HOW TO COMPLETE THIS TASK =
When a line in the entries below contains the word "will", copy that line.
EXERCISE DATA Block Start
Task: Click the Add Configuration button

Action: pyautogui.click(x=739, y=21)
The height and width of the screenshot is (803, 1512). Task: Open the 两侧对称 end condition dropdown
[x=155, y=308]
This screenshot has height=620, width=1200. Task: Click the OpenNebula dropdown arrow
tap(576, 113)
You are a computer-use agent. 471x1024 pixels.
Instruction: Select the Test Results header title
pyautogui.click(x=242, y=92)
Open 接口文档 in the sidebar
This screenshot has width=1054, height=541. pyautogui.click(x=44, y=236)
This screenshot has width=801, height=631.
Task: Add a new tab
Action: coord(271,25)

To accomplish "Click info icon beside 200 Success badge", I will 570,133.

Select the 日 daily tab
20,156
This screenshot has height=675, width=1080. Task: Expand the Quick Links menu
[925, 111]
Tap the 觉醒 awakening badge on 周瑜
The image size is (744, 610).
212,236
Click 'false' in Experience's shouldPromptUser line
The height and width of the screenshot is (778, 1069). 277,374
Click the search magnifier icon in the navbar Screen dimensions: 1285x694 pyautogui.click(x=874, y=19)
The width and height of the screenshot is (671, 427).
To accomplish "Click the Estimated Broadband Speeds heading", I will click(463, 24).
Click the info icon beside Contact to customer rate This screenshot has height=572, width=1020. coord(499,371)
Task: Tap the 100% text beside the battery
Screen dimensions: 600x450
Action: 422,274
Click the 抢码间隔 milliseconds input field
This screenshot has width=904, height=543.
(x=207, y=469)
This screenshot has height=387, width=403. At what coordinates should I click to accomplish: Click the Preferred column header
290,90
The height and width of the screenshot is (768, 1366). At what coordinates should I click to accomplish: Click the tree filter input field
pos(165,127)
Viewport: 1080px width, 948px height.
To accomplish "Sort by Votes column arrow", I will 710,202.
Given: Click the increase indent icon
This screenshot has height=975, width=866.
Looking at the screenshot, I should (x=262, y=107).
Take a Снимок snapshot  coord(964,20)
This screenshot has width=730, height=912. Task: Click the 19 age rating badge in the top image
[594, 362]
EXERCISE DATA Block End
OUTPUT FOR THIS EXERCISE =
To accomplish "Click info icon beside 200 Success badge", I will 570,133.
To accomplish "Click the Estimated Broadband Speeds heading", I will click(463, 24).
To accomplish "Sort by Votes column arrow", I will 710,202.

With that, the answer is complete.